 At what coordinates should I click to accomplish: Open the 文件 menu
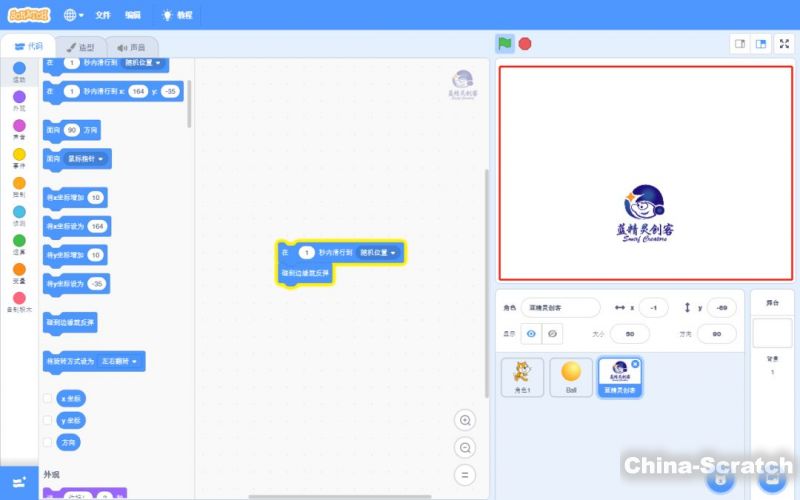point(103,15)
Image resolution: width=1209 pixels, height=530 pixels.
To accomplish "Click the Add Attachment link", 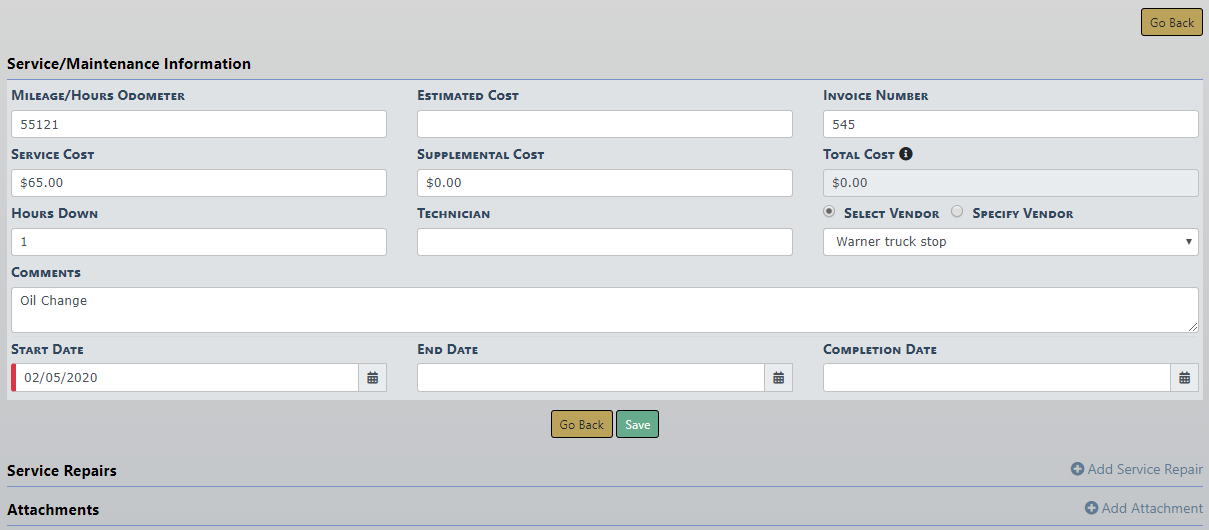I will 1143,508.
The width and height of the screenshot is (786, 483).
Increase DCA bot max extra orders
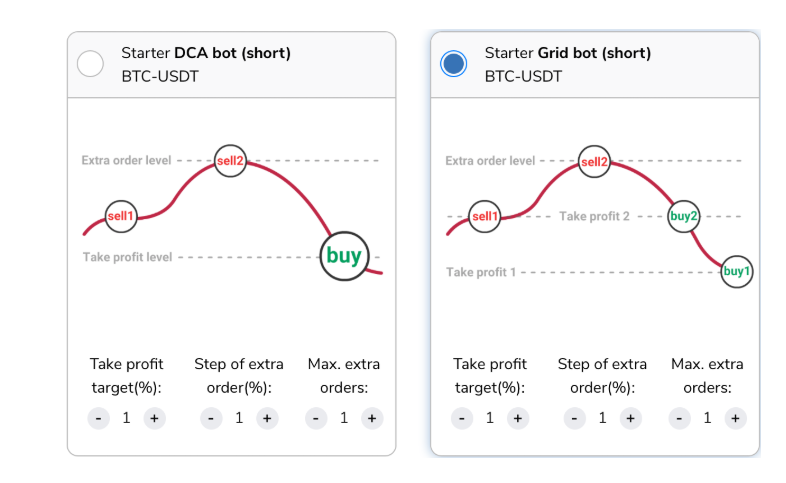pyautogui.click(x=372, y=418)
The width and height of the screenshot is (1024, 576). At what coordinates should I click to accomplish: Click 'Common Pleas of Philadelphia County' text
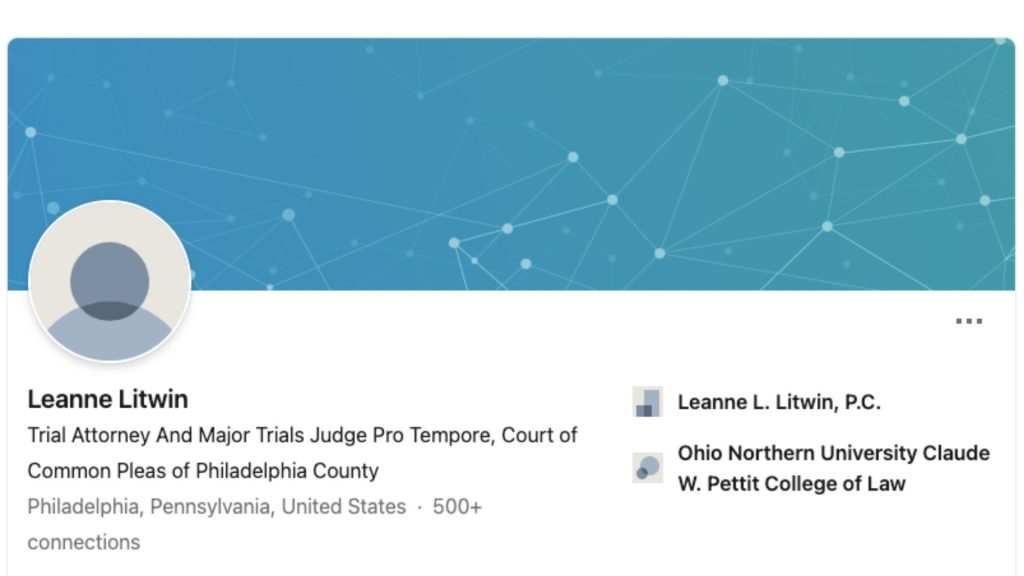click(x=202, y=470)
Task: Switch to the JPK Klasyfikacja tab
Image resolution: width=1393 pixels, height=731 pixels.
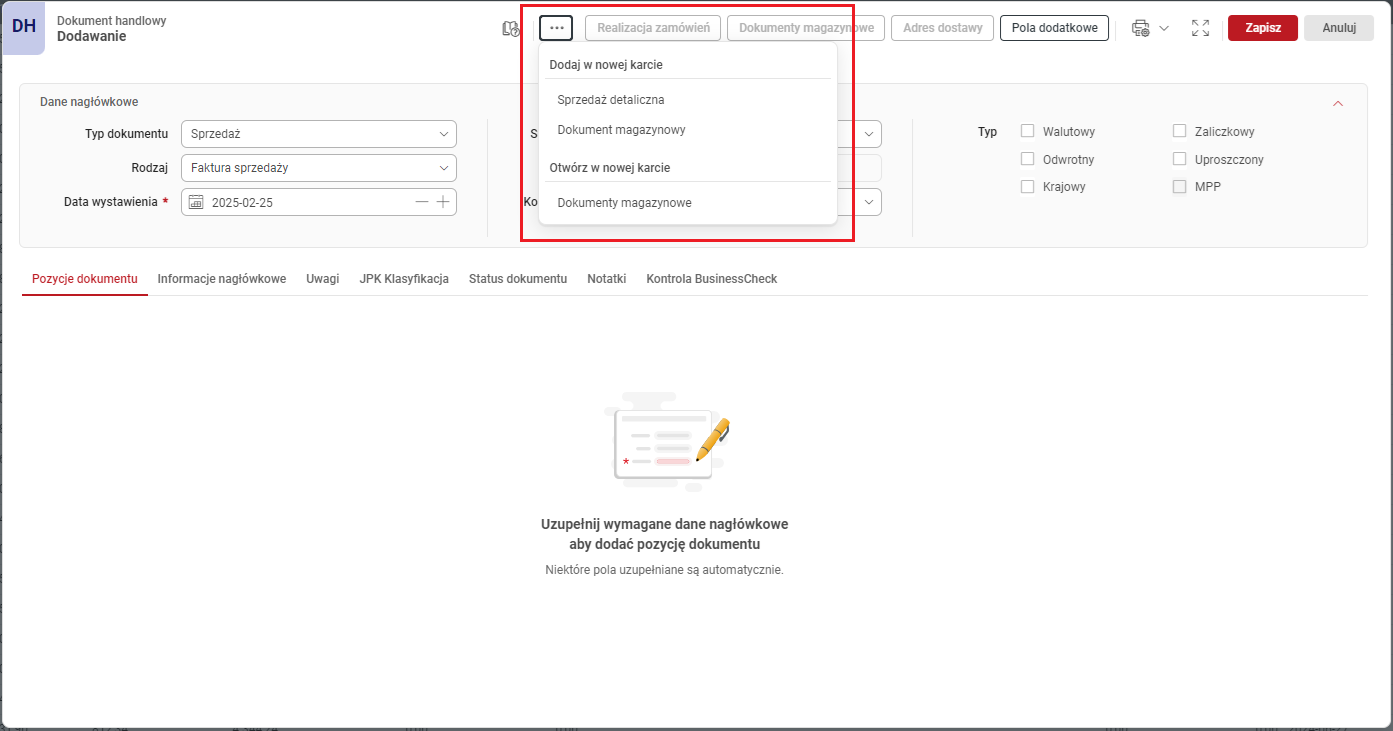Action: 404,279

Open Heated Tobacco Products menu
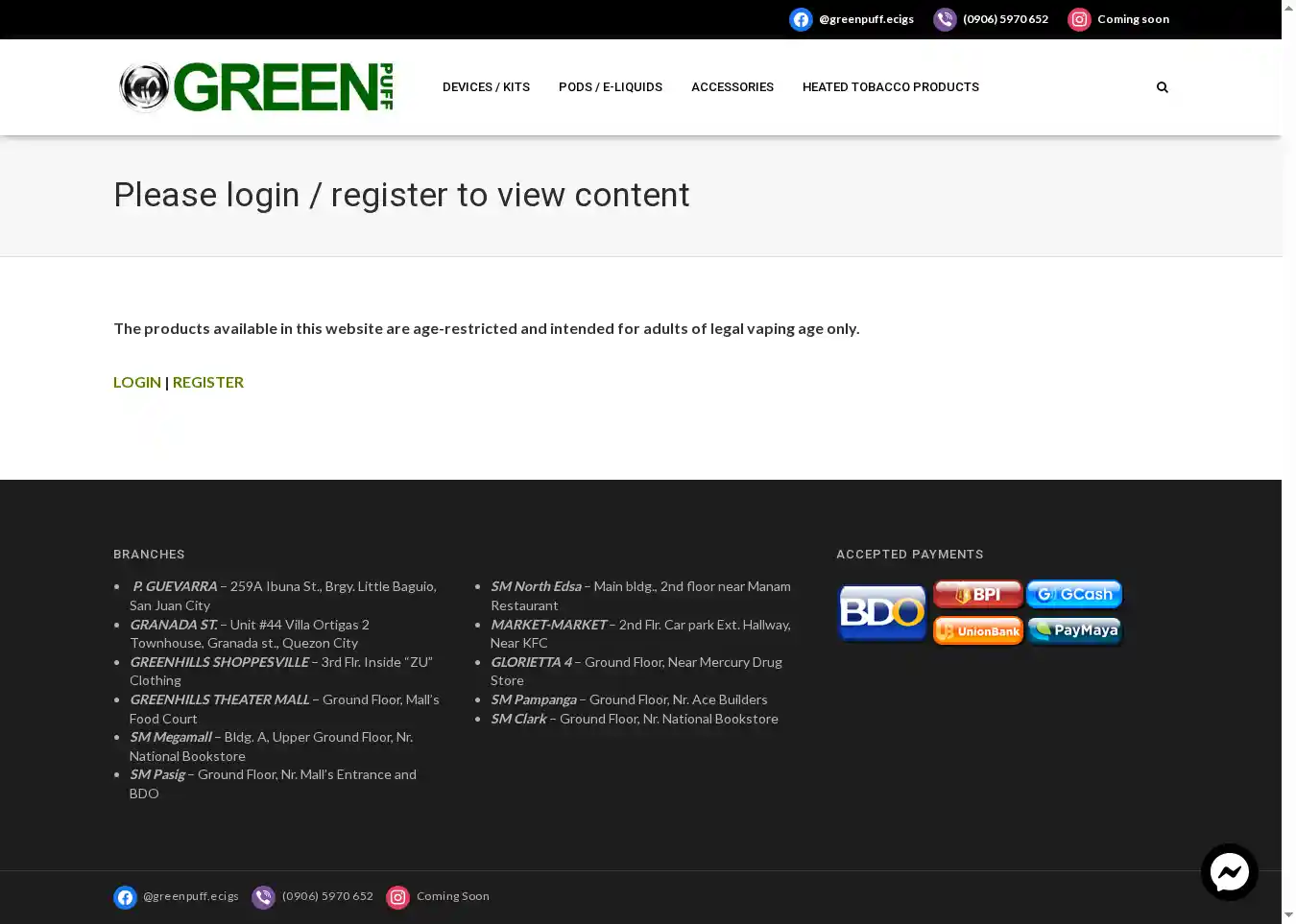coord(890,87)
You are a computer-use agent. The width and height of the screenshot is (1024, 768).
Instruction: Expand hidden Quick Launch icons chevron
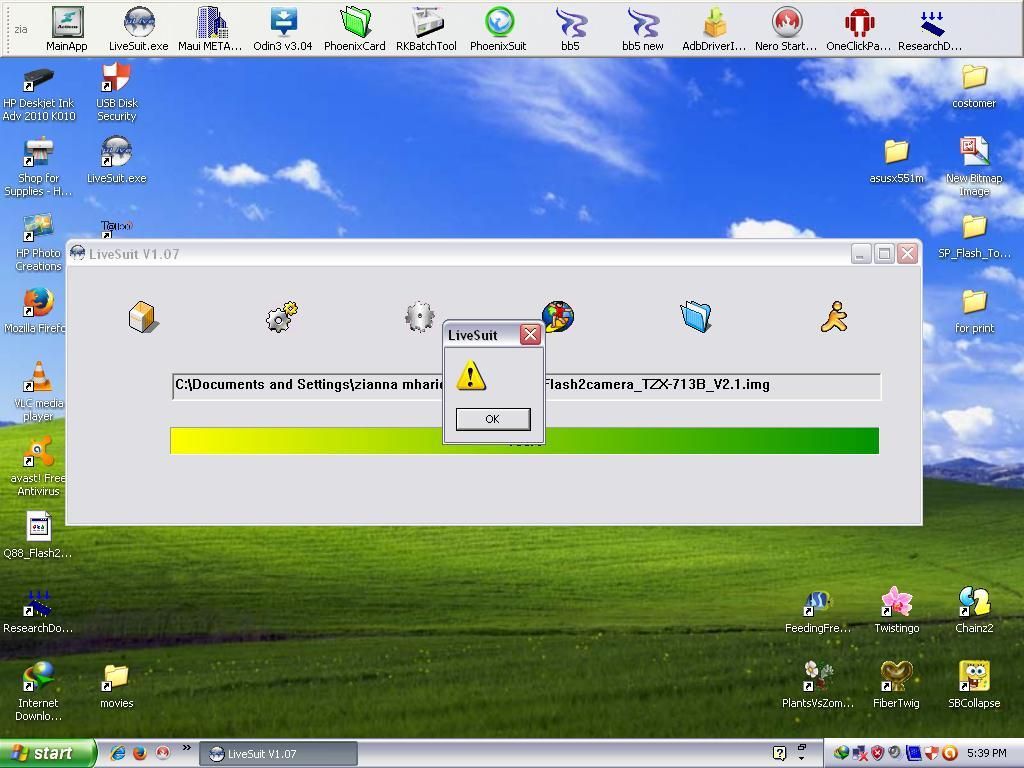pyautogui.click(x=186, y=748)
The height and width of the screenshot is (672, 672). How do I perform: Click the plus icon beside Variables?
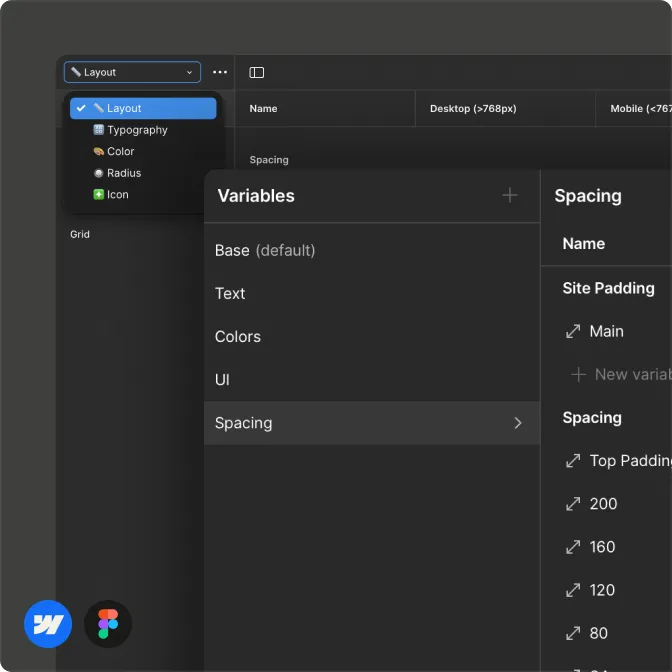[x=510, y=196]
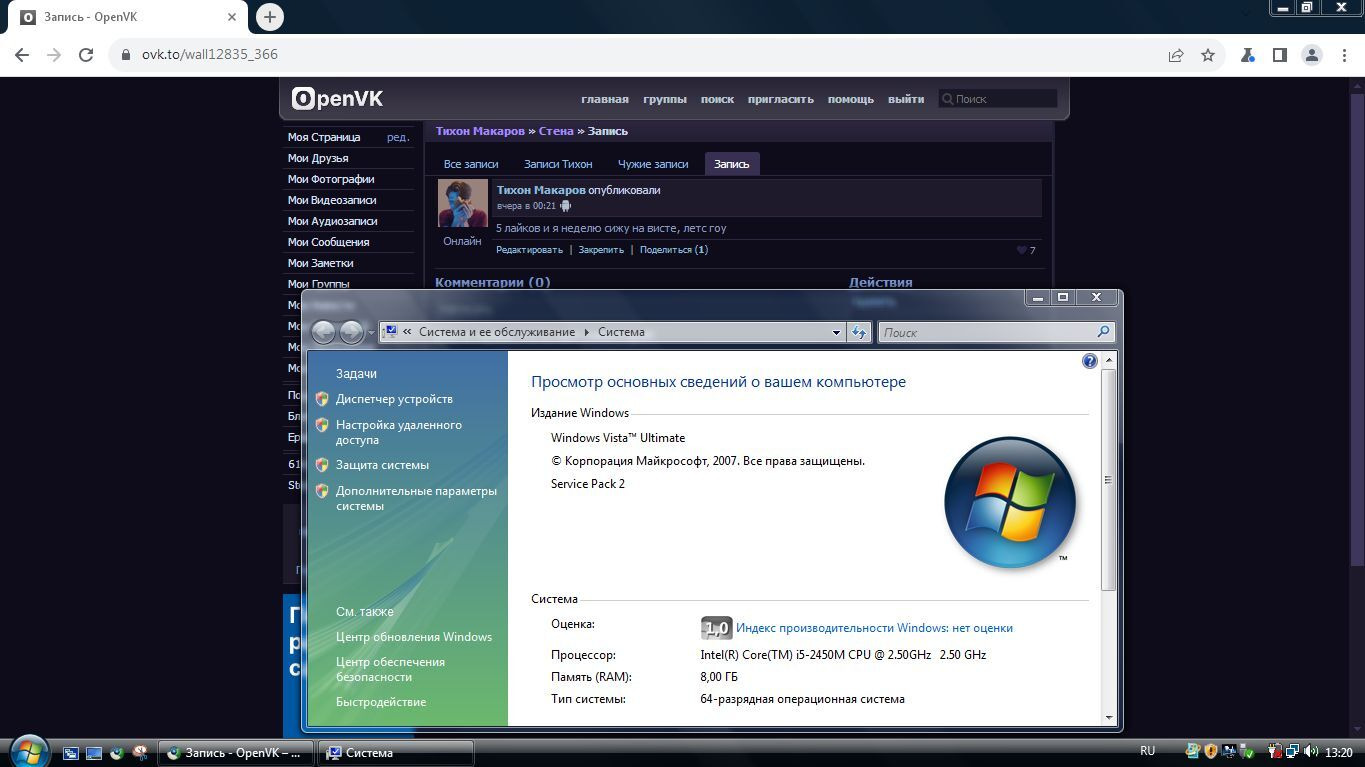Image resolution: width=1365 pixels, height=767 pixels.
Task: Like the post via heart icon
Action: (x=1022, y=250)

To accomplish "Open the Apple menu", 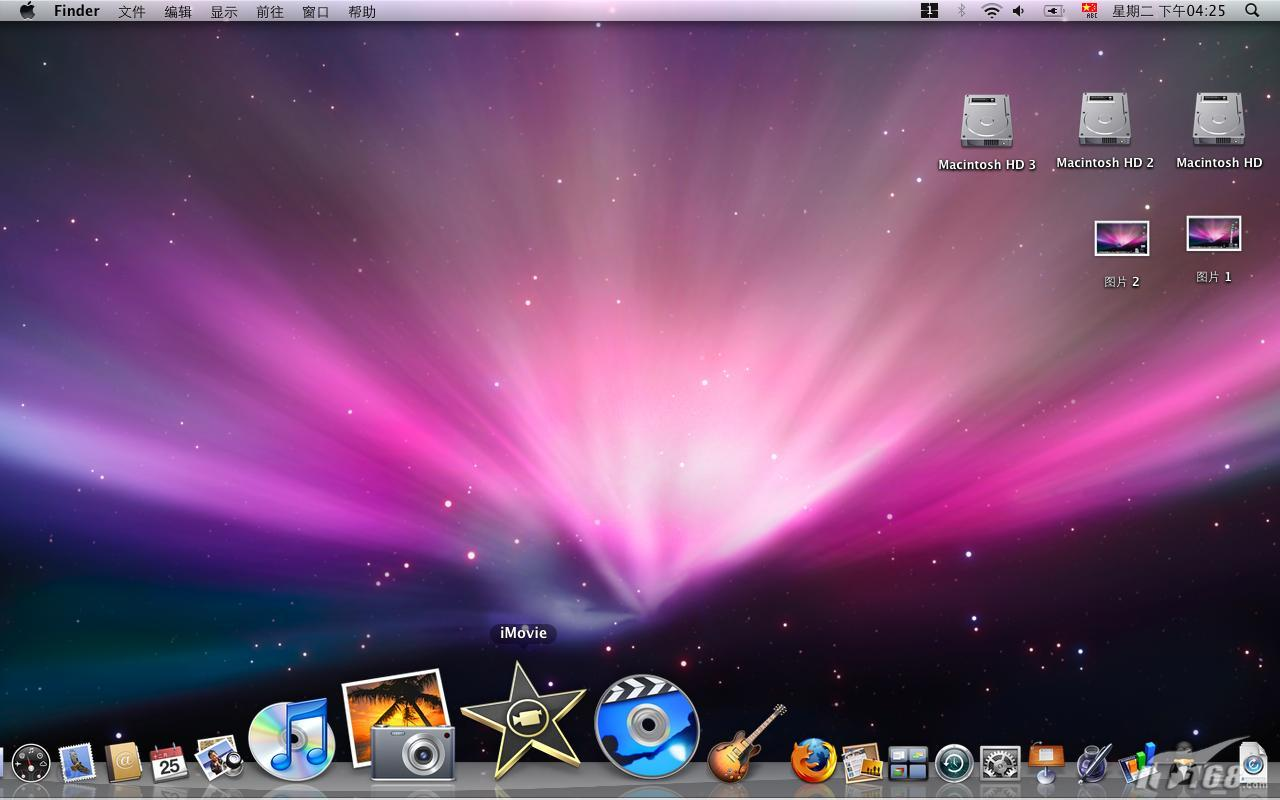I will 27,11.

.....

**WHAT YOU ARE ASKED TO DO:**
Only one stretch of the material above is wanted: the line containing "The width and height of the screenshot is (1024, 576)." through the line containing "Task: Switch to the JPK Klasyfikacja tab". Restate it word for word, minus the pictures.

**SOLUTION FOR THIS PROBLEM:**
The width and height of the screenshot is (1024, 576). At what coordinates should I click to accomplish: Click 'Common Pleas of Philadelphia County' text
click(x=202, y=470)
Task: Switch to the JPK Klasyfikacja tab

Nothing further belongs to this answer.